A building that has served its purpose. A facility that no longer reflects the mission. An endowment that doesn’t yet exist. These aren’t annual expenses — they’re strategic investments in the long-term vitality of your community.
That’s what a Capital Campaign is for.
A Capital Campaign raises significant funds over a defined period — typically 12 to 16 months, with a multi-year pledge period — for transformational projects: new construction, major renovations, debt reduction, or endowment growth. These are not line items. They are commitments to the future.
What sets a campaign apart
A Capital Campaign is not a larger Annual Fund drive. It operates by different principles.
It is vision-driven. Donors aren’t asked to sustain what exists — they’re invited to invest in what’s coming. The case for a campaign has to be compelling enough that a donor sees themselves in the story of what’s being built.
It depends on financial leaders.
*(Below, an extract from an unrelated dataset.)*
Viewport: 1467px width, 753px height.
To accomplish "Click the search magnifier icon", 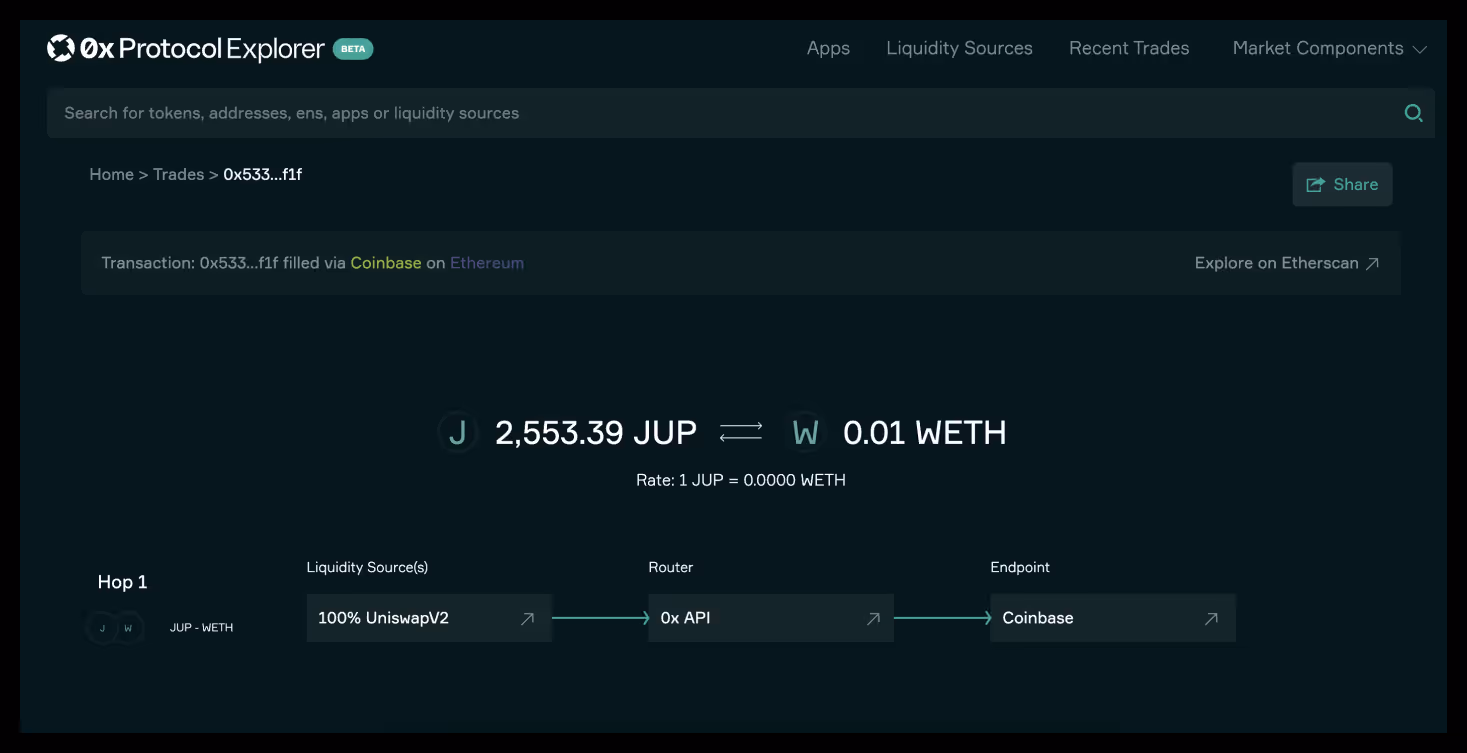I will point(1413,113).
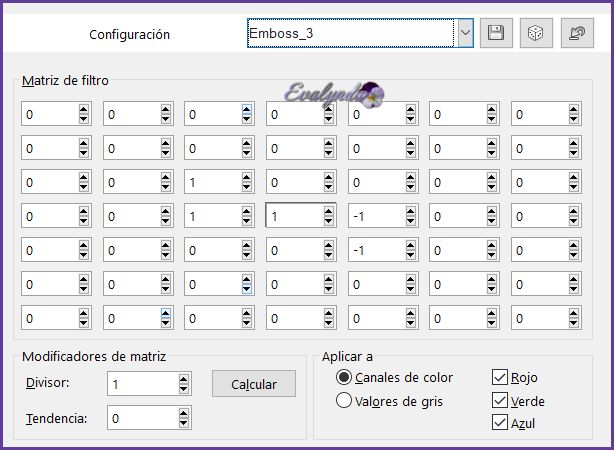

Roughly 70% of campaign revenue typically comes from a relatively small number of leadership-level donors. That means identifying, cultivating, and personally engaging those prospects is essential — not optional.
It requires structure. Feasibility studies, a written case for support, prospect lists, solicitation strategies, and volunteer engagement aren’t bureaucratic overhead. They’re what separates a successful campaign from an exhausting one.
It is time-limited. The energy of a campaign is intentional and finite. That urgency is a feature, not a flaw.
One critical warning
A Capital Campaign should emerge from strength, not desperation.
If your Annual Fund is weak, your operating budget is strained, or your donor relationships are underdeveloped, a campaign won’t solve those problems — it will expose them. The strongest campaigns are built on a foundation of healthy operations, clear mission, and a community that already trusts its leadership.
The campaign builds the breakthrough. But the Annual Fund has to build the base first.